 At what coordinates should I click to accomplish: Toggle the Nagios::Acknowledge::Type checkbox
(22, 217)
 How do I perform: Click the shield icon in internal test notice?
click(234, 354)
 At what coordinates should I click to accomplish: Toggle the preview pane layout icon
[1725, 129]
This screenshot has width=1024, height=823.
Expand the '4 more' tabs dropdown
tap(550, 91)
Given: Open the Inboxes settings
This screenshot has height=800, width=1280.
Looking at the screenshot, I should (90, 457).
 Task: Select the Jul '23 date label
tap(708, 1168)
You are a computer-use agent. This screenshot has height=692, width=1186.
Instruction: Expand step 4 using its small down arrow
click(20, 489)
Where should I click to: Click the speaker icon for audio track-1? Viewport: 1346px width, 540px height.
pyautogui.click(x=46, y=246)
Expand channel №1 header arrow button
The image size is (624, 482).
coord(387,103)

-.-.-

▶ _Problem description_: Transcribe the opening lines of the listing exactly, please. Stop after the line that contains "You are a computer-use".

▶ _Written response_:
 At what coordinates should I click to accomplish: Toggle the Nagios::Acknowledge::Type checkbox
(22, 217)
 How do I perform: Click the shield icon in internal test notice?
click(234, 354)
 At what coordinates should I click to accomplish: Toggle the preview pane layout icon
[1725, 129]
This screenshot has width=1024, height=823.
Expand the '4 more' tabs dropdown
tap(550, 91)
Given: Open the Inboxes settings
This screenshot has height=800, width=1280.
Looking at the screenshot, I should (90, 457).
 Task: Select the Jul '23 date label
tap(708, 1168)
You are a computer-use agent. This screenshot has height=692, width=1186.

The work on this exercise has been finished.